Dieser Nachfrage kamen die Banken (nicht nur auf dem Euro-Markt) allzu bereitwillig nach.Gelten doch Länder als sichere Gläubiger, als unsinkbare Schiffe. Damit schien allen Beteiligten geholfen zu sein: Die OPEC-Staaten konnten ihr Geld unkontrolliert und lukrativ anlegen, die Banken machten gute Geschäfte mit Kunden, die wenig riskant schienen, und die Länder der Dritten Welt (aber nicht nur sie) konnten ihre wachsenden Defizite finanzieren.

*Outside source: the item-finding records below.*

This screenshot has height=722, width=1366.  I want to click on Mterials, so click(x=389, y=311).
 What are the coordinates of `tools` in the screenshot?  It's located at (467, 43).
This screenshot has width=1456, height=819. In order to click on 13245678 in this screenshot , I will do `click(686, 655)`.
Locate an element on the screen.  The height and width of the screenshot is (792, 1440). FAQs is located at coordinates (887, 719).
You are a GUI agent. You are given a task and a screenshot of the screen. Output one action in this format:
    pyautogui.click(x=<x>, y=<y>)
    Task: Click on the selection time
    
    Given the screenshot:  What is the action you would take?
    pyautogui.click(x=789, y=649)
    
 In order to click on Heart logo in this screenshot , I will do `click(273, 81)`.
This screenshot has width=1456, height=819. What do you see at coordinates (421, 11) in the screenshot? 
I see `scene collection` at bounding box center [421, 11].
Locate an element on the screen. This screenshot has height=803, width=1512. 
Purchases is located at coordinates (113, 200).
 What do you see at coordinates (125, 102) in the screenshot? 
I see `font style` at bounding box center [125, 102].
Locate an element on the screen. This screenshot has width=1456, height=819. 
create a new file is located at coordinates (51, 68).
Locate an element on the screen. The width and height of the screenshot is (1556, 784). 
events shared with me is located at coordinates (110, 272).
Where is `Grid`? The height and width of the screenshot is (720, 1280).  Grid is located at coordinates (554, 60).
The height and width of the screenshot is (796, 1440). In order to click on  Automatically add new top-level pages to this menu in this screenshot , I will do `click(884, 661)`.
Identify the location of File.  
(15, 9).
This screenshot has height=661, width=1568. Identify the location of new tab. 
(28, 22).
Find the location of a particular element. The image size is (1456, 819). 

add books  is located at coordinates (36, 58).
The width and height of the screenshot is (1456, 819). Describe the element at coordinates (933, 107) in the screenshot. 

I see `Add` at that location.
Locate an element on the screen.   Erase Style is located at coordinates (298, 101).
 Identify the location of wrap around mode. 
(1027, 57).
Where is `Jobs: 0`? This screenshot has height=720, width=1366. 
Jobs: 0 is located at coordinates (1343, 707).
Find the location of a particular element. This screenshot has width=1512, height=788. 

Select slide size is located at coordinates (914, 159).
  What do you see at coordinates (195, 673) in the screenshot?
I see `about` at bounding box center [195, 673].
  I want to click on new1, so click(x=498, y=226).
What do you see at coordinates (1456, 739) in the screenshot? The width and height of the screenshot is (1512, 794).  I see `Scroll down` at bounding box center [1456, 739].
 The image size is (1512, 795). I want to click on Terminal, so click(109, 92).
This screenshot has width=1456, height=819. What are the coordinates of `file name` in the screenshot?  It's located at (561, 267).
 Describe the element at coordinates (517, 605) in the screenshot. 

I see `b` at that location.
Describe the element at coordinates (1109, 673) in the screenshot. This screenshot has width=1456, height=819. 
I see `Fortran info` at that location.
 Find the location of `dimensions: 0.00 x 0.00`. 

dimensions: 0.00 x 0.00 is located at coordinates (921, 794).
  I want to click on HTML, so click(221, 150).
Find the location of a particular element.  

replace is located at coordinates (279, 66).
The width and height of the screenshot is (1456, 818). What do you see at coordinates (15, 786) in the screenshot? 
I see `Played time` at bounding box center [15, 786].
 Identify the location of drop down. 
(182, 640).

Die neuerliche Verteuerung des Erdöls 1979 ließ jedoch die Schuldenberge dramatisch ansteigen. Bis heute sind die Schulden der Dritten Welt seit Beginn der siebziger Jahre um 700 Prozent gestiegen. An ihnen haben die Privatbanken im selben Zeitraum ihren Anteil von 30 auf 60 Prozent verdoppelt. Unfaßbar hoch ist der Schuldenstand einiger Länder geworden: Brasilien 97 Milliarden Dollar, Mexiko 89, Argentinien 44, " Südkorea 40, Venezuela 35 ...

Bei solchen Beträgen stellt schon die Zinsenzahlung vielfach eine untragbare Belastung dar. Viele Länder bewältigen sie nicht mehr. Dazu schreibt Ernst Löschner, Abteilungsdirektor der österreichischen Kontrollbank, in einer Untersuchung: „Die Außenschuld der Dritten Welt und der Ostblockländer verdoppelte sich innerhalb von fünf Jahren und erreichte Mitte 1983 einen Stand, bei dem eine Zinsänderung um nur einen Prozentpunkt einen Unterschied im Zinsendienst von acht Milliarden US-Dollar bewirken würde."

Und die Zinsen steigen tatsächlich. Ein Hauptgrund dafür sind die gigantischen Budgetdefizite der USA (im laufenden Jahr 200 Milliarden Dollar). Um Mittel zum Stopfen dieses Lochs anzulocken, müssen hohe Zinsen gezahlt werden. Gleichzeitig treibt die Nachfrage nach Dollars den Kurs der Währung in die Höhe.

Die Folge: Immer mehr Länder sehen sich außerstande, ihren Verpflichtungen nachzukommen. Umschuldungsaktionen sollen die Zahlungsunfähigkeit der Schuldner verhindern. Ihre Häufigkeit nimmt dramatisch zu: Zwischen 1956 und 1977 wurden international jährlich Beträge in einer Größenordnung von 500 Millionen Dollar umgeschuldet. 1982 waren es hingegen 40 Milliarden (für 20 Länder) und 1983 sogar 80 Milliarden für 30 Länder.

Mittlerweile wird deutlich, daß diese Umschuldungen das eigentliche Problem nicht lösen. Wohl wirkt bei diesen Aktionen, an denen oft Hunderte Banken und Notenbanken beteiligt sind, auch der Internationale Währungsfonds mit und verordnet dem Schuldnerland eine ökonomische Kur. Diese erweist sich jedoch vielfach als Abmagerungskur, die die Existenz des Patienten ernsthaft bedroht. Das Sparen wird nämlich vielfach auf Kosten der ohnedies schon am Existenzminimum dahinvegetierenden breiten Bevölkerungsschichten betrieben.

Das Grundproblem liegt darin, daß die geborgten Mittel allzu stark dem Konsum (vielfach der Elite, die allein zwischen 1977 und 1983 rund 55 Milliarden Dollar aus Lateinamerika in das Bankensystem der Industrieländer verschoben haben dürfte) und nicht sinnvollen Investitionen zugeführt worden sind. Den Geldforderungen steht daher heute keine erhöhte Leistungsfähigkeit der Schuldner gegenüber. Man wird daher nicht um die Konsequenz herumkommen, daß die Guthaben eigentlich Luftschlösser sind.